La Factura de Crédito Electrónica, la más chica pero la más dinámica
La Factura de Crédito Electrónica (FCE) sigue siendo el segmento más pequeño, con apenas el 3% del volumen del mes, pero mantiene el mayor crecimiento interanual del universo MAV. En julio se negociaron $80.267 millones, un retroceso del 4,4% frente a junio, pero una expansión del 171,9% en la comparación interanual. En total se operaron 1.406 facturas.
YPF S.A. ($20.623 millones), INC S.A. ($12.689 millones) y Vista Energy Argentina S.A.U. ($11.620 millones) fueron las empresas obligadas al pago con mayor participación. El 86% del volumen está denominado en pesos y el 14% restante en dólares, un instrumento cada vez más atractivo para los proveedores de grandes compañías que buscan anticipar cobranzas.
El mes en un cuadro

Las tasas, plazo por plazo
En pesos, el mes dejó movimientos mixtos y de distinta intensidad según el segmento. En el avalado, las tasas subieron en casi toda la curva, con alzas de 80 a 95 pb en los tramos de hasta 30 y de 91 a 120 días, salvo una leve baja en el de 61-90 días. El garantizado mostró el patrón más marcado: fuertes avances en los plazos cortos (entre +100 y +155 pb hasta 90 días) y retrocesos en los tramos largos (-137 pb en 121-180). El no garantizado combinó un aumento en el tramo más corto y un salto en el más largo (+344 pb en 181-365 días) con bajas moderadas en el medio de la curva.

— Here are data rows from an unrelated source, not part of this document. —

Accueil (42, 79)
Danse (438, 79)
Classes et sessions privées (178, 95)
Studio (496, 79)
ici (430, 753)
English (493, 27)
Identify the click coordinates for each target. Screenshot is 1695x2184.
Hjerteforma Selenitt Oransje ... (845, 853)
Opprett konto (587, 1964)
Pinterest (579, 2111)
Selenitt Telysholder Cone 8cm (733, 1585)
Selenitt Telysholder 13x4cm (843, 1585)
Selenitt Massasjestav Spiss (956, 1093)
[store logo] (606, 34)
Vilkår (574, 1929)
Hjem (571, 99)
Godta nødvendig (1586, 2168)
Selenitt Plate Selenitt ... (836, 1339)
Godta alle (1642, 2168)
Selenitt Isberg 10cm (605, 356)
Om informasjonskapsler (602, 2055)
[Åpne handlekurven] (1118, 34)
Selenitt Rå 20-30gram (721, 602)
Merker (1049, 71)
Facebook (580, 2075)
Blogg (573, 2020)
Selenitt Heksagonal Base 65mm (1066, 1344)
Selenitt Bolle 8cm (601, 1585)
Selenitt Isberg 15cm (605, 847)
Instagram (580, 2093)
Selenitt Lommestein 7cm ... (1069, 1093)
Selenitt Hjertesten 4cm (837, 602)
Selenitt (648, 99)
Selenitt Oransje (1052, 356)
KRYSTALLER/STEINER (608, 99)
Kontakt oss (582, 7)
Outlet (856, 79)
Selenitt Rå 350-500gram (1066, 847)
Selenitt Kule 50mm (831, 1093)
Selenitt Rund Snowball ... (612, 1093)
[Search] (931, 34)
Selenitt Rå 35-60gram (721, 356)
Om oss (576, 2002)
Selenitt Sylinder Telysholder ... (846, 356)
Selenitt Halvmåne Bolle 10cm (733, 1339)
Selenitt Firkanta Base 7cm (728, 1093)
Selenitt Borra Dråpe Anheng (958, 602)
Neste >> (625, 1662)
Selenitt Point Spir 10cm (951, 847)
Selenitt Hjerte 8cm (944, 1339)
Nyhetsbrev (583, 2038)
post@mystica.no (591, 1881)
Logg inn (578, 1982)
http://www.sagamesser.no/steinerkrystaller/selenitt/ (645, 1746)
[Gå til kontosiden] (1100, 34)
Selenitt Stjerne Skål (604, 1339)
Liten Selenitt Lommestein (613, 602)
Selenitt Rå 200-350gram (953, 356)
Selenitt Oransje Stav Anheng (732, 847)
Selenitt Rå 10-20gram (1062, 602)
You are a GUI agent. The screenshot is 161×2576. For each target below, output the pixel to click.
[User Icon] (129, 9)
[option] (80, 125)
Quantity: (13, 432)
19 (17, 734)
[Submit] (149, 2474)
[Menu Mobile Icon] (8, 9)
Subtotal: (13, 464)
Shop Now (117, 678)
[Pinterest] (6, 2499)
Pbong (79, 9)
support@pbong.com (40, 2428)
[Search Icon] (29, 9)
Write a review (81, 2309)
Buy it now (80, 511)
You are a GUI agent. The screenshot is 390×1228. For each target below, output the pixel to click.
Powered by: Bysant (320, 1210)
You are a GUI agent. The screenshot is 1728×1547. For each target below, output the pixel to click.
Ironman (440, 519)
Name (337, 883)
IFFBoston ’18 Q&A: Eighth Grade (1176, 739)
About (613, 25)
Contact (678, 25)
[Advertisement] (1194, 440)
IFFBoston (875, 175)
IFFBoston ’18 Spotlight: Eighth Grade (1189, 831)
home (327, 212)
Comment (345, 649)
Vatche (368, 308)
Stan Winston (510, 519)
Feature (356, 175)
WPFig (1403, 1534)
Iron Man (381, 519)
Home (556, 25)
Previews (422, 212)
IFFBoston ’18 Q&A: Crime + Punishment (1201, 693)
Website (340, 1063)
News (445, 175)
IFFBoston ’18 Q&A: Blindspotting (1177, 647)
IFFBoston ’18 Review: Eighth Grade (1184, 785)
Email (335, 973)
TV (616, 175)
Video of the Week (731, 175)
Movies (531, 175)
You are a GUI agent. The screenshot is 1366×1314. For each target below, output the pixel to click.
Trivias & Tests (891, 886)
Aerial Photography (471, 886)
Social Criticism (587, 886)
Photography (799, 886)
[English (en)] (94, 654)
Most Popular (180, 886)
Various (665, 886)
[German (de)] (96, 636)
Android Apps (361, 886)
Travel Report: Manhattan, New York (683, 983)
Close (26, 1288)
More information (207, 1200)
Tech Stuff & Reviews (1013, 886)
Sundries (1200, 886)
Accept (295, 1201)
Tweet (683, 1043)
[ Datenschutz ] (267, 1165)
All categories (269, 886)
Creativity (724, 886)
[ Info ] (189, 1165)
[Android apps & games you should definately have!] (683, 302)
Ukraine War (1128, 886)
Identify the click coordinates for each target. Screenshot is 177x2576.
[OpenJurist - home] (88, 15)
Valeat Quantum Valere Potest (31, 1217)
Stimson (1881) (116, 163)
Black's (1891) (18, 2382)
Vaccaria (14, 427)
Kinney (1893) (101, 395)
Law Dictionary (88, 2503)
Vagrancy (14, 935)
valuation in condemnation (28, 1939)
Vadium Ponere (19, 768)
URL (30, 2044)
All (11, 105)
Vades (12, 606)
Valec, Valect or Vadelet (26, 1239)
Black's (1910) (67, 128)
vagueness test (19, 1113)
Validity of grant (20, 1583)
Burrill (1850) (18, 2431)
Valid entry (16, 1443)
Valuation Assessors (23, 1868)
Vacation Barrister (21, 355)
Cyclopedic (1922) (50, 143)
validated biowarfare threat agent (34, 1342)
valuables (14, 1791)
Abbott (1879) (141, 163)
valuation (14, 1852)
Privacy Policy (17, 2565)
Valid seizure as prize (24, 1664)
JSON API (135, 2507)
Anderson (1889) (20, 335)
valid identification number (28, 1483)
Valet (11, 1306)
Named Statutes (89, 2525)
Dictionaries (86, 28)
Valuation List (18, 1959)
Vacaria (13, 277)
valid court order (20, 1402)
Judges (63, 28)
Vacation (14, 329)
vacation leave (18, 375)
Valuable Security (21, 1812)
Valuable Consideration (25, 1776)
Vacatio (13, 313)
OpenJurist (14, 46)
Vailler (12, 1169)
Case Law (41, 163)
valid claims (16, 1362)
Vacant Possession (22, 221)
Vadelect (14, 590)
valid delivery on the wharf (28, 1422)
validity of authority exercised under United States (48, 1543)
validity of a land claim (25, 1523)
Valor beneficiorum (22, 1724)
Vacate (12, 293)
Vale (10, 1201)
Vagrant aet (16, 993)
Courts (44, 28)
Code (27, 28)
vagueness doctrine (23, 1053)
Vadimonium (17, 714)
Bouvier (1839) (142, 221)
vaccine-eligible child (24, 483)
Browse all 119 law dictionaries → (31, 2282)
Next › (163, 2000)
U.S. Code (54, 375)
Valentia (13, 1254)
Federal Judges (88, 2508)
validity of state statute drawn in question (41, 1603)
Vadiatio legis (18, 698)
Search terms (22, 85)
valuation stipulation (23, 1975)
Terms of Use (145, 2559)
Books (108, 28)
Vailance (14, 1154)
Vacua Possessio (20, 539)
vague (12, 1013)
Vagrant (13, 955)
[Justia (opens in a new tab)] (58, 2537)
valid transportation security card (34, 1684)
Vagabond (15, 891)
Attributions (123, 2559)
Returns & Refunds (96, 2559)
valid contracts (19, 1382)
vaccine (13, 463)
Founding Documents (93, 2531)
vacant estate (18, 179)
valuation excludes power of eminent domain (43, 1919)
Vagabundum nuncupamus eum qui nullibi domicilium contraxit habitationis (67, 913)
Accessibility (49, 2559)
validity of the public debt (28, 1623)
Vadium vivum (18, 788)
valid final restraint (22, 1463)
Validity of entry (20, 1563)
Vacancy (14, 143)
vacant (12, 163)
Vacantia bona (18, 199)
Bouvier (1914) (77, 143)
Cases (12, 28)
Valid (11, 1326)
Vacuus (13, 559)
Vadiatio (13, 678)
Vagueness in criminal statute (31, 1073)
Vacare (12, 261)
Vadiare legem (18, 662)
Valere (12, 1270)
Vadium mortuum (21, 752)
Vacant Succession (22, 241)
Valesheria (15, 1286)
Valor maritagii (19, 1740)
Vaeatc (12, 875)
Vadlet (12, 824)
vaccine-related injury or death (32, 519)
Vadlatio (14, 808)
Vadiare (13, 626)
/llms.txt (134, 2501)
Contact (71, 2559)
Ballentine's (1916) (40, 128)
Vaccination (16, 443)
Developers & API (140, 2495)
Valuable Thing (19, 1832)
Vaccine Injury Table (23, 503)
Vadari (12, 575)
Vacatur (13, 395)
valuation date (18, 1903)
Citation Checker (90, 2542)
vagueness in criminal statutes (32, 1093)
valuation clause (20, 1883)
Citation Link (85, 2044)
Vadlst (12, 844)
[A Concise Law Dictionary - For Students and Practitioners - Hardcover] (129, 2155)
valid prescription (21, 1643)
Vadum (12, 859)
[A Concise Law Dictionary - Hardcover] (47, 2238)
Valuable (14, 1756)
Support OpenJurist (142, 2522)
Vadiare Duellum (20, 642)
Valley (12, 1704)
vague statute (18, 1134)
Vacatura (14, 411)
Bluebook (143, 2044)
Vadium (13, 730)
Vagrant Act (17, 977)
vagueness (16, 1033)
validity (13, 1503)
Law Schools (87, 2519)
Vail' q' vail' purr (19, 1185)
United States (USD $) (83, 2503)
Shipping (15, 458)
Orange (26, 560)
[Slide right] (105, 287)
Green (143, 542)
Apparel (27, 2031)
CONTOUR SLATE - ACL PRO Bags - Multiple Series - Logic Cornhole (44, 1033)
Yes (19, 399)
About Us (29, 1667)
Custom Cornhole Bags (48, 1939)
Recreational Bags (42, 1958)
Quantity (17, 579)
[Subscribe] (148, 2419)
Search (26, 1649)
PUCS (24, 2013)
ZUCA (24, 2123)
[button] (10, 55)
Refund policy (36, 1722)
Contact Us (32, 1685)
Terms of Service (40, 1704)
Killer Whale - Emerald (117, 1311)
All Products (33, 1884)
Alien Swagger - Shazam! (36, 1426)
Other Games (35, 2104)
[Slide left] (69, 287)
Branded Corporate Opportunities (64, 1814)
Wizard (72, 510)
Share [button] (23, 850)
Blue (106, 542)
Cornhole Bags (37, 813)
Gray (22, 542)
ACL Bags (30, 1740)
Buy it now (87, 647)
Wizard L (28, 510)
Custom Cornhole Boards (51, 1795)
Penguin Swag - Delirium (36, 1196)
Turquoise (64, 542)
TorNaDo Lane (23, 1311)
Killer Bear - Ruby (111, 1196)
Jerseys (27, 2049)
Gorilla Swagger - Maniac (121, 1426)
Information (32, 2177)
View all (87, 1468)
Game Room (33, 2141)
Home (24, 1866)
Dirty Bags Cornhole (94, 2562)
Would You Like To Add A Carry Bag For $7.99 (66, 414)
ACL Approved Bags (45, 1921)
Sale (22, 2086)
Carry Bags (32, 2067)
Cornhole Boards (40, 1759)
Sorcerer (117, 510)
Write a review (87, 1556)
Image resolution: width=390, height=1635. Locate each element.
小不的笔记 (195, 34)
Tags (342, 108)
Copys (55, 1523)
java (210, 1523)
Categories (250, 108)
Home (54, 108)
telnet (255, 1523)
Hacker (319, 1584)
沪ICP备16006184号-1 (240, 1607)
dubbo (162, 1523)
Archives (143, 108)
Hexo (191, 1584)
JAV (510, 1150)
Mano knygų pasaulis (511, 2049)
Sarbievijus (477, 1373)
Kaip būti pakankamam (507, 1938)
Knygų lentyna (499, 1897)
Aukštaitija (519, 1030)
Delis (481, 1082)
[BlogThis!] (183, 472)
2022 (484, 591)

En dólares, las tasas se mantuvieron en niveles bajos. El pagaré nominado en dólares se ubicó entre 6,4% y 8,4% TNA en el tramo avalado y entre 6,0% y 7,8% en el no garantizado. En el segmento no garantizado en dollar-linked la curva fue dispar, con el tramo corto en torno a 7,0% y un salto hasta 10,68% en 911-1.095 días (considerando el bajo nivel de liquidez del plazo y segmento), en tanto que en hard dollar se mantuvo estable en torno a 7,9%-8,2%. La TAMAR, referencia de las colocaciones en pesos, promedió cerca de 22,52% y se sostuvo estable en un rango de 22%-23% a lo largo del mes.
Contexto y perspectivas
La foto de julio no contradice el récord de junio, sino que demuestra que el MAV atraviesa una fase de expansión que se consolida en niveles altos. La moderación mensual estuvo concentrada en el pagaré, al tiempo que el CPD sostuvo el volumen y ganó peso relativo, y la FCE mantuvo su dinámica año contra año. En términos interanuales, los tres instrumentos siguen creciendo con fuerza.
En un mercado que se sostiene en volumen y diversidad de alternativas, la elección del instrumento adecuado se vuelve cada vez más relevante para las empresas. La decisión óptima no contempla solo el costo financiero, sino también el plazo requerido, el flujo de fondos, la moneda de facturación y el tipo de respaldo disponible.